Was it scary knowing you were going to have a lung transplant?
Truthfully, I felt very prepared going into the double lung transplant. I felt very confident in my surgeon and the surgery itself so I was surprisingly not too worried.
How are you feeling now?
I am feeling fabulous and healthy now! I am breathing at over 100% lung capacity with no supplemental oxygen. I can run and play sports again and it feels amazing!
What inspired you to share your story?
Everyone I knew in life knew I was sick. No one knew the extent of my issues until I shared what was really happening to me. I needed to do this through an honest depiction of my life to spread true awareness for Cystic Fibrosis and Organ Donation.
How have you been able to help others through “My Journey 2 Breathe?”
I believe that I have helped people realize the importance of life and to not take it for granted. Live everyday to the fullest and appreciate what you have! Also, recognize how important it is to donate life to others in need like me.
What are your hopes for your future?
I hope to live a long fulfilling life and earn a college degree as a nurse to give me to all of those who were there for me!
What advice do you have for anyone who is trying to support a friend with a serious illness? What things have friends said (meaning well) that you wished they hadn’t? What are some really great things that your friends have done for you?
I would just say to be there for them and stick by them no matter what. Try to understand what it would be like in their shoes. Some things said to me that were meant well were, “Oh my gosh you are so skinny, I’m jealous.” What they didn’t know was that I was struggling to gain weight to survive. Another thing that bothered me a lot but was meant to be sincere was, “How are you feeling?” Hearing those words over an over for a terminally ill patient like myself was difficult because as much as they were trying to be compassionate, they knew how I was feeling (not good) and I didn’t want to say bad because I was trying to stay positive. Some great things friends have done for me were talk to me like I was normal and keep me in the loop about their lives. Most people think that telling me about how amazing their lives were would make me upset, but truthfully I just want to be treated like anyone normal.
With so much emphasis on body image these days, we love that you’ve talked about being happy to actually be able to gain weight. Would you share a little bit about that?
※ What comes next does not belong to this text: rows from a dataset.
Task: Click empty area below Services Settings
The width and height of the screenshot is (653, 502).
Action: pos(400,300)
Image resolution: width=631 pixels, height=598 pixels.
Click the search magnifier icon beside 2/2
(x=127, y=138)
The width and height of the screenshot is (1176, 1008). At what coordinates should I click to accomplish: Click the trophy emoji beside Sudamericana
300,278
I was never able to gain weight. Growing up, food was always a priority or a “task” that needed to be completed. It was not fun to eat, especially when I got increasingly sicker and lost a lot of weight. Food was a struggle and I thought back then that if it was allowed, I would never want to eat again in my life. After my surgery, I started gaining weight again and food became fun. I love the way I look and how I feel and I especially love to eat! I weighed 77 pounds and now weigh about 110 and couldn’t be happier to be “fat”!
How can we help?
Donate to: Cystic Fibrosis Foundation or directly to my fund –https://www.crowdrise.com/averyengelmanmyjourn/fundraiser/averyengelman
Participate in the upcoming walk I am organized- Great Strides in Boca
SPREAD AWARENESS FOR CF AND ORGAN DONATION!